Form 8-K/A Home System Group

[Amend] Events or Changes Between Quarterly Reports

What is Form 8-K/A?
  • Accession No.: 0001144204-06-022228 Act: 34 File No.: 000-49770 Film No.: 06860534
  • CIK: 0001172319
  • Submitted: 2006-05-23
  • Period of Report: 2006-05-04



United States
Securities and Exchange Commission
Washington, D.C. 20549
Amendment 1
Current Report Pursuant to
Section 13 or 15(d) of the Securities Exchange Act of 1934
May 4, 2006
(Date of Report)
Supreme Realty Investments, Inc.
(Exact name of registrant as specified in its charter)
(State of incorporation)
(Commission File Number)
(IRS Employer Identification No.)
No. 5A, Zuanshi Ge, Fuqiang Yi Tian Ming Yuan,
Fu Tian Qu, Shenzhen City, P.R. China
 (Address of principal executive offices)
 (Zip Code)
86 755 83570142
(Registrant’s telephone number, including area code)
(Former name or former address, if changed since last report.)
Check the appropriate box below if the Form 8-K filing is intended to simultaneously satisfy the filing obligation of the registrant under any of the following provisions (see General Instruction A.2. below):
[ ]    Written communications pursuant to Rule 425 under the Securities Act (17 CFR 230.425)
[ ]    Soliciting material pursuant to Rule 14a-12 under the Exchange Act (17 CFR 240.14a-12)
[ ]    Pre-commencement communications pursuant to Rule 14d-2(b) under the Exchange Act (17 CFR 240.14d-2(b))
[ ]    Pre-commencement communications pursuant to Rule 13e-4(c) under the Exchange Act (17 CFR 240.13e-4(c))



Item 4.01  Changes in Registrant’s Certifying Accountant.
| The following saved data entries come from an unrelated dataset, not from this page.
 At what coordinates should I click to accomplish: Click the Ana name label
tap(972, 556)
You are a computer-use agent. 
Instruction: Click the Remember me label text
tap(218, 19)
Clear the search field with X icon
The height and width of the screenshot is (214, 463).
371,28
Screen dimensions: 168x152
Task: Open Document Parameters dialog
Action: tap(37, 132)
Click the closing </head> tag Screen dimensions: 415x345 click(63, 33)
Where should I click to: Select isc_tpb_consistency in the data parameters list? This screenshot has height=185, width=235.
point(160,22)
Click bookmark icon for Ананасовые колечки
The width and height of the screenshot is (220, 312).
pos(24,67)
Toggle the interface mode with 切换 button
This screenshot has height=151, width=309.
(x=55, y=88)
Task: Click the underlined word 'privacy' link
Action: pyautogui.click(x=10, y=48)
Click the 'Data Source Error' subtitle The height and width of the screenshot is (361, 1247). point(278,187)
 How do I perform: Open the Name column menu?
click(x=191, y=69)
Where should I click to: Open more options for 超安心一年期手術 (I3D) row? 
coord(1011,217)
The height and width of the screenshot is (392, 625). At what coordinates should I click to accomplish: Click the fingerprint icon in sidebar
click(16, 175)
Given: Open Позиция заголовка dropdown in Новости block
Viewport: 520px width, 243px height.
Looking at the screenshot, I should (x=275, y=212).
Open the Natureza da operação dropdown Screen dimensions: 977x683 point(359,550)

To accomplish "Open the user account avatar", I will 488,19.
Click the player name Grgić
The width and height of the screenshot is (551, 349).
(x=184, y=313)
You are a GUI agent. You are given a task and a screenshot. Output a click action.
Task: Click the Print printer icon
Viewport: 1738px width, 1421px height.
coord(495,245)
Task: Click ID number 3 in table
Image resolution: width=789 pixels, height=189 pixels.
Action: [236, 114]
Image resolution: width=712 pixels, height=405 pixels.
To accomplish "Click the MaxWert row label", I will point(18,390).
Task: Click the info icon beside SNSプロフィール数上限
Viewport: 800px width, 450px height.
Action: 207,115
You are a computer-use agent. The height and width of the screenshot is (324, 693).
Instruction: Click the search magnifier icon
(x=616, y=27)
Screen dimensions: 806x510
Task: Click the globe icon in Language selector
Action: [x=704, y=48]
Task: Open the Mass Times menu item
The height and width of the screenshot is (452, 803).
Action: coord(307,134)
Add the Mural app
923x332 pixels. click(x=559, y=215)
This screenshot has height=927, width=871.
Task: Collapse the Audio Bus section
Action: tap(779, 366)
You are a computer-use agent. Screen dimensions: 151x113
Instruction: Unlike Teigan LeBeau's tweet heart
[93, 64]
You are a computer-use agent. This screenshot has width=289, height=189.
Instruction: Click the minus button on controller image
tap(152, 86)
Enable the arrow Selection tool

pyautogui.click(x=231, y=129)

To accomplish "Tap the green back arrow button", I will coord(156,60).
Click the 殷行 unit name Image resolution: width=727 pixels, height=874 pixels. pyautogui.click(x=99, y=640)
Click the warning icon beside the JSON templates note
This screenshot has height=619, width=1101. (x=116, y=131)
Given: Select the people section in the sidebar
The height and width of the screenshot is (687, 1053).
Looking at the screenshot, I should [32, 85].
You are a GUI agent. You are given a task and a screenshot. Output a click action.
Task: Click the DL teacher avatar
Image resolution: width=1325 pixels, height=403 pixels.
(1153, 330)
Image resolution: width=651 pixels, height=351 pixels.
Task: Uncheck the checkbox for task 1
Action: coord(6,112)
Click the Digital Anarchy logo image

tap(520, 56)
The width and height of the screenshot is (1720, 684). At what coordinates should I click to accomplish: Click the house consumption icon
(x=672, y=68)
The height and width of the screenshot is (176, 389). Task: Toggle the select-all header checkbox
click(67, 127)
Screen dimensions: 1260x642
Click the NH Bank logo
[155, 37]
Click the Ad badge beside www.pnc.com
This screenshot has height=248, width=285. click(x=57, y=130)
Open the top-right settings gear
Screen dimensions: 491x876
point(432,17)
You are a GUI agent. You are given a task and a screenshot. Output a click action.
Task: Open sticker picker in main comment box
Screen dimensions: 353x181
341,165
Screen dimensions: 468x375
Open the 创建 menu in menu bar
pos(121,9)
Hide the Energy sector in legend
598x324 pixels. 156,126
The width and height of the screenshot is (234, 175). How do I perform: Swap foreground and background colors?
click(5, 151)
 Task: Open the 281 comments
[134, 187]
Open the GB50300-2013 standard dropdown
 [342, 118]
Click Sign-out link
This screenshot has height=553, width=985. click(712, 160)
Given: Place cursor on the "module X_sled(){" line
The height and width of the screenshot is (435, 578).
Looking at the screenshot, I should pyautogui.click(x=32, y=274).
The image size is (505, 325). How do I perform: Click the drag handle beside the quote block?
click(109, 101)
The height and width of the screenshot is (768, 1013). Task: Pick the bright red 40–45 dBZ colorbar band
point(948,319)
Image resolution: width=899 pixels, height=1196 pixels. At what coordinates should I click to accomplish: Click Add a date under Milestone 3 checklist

The current board of directors has recently learned that on March 27, 2006, George Stewart (“Stewart”) resigned as the Company’s principal independent accountant. The Company has requested Mr. Stewart supply the Company with a letter (stating whether, during the Company’s recent fiscal year and through the date of Stewart’s resignation, there were any disagreements between the Company and Stewart on any matter of accounting principles or practices, financial statement disclosure, or auditing scope or procedure, which, if not resolved to the satisfaction of Stewart, would have caused him to make reference to the subject matter of the disagreement(s) in connection with his report) in order for the Company to provide the information required by Item 304 of Regulation S-B. The Company is awaiting a response from Mr. Stewart. The Company will file an amendment to this Form 8-K including a letter on Exhibit 16 when it receives such letter from Mr. Stewart.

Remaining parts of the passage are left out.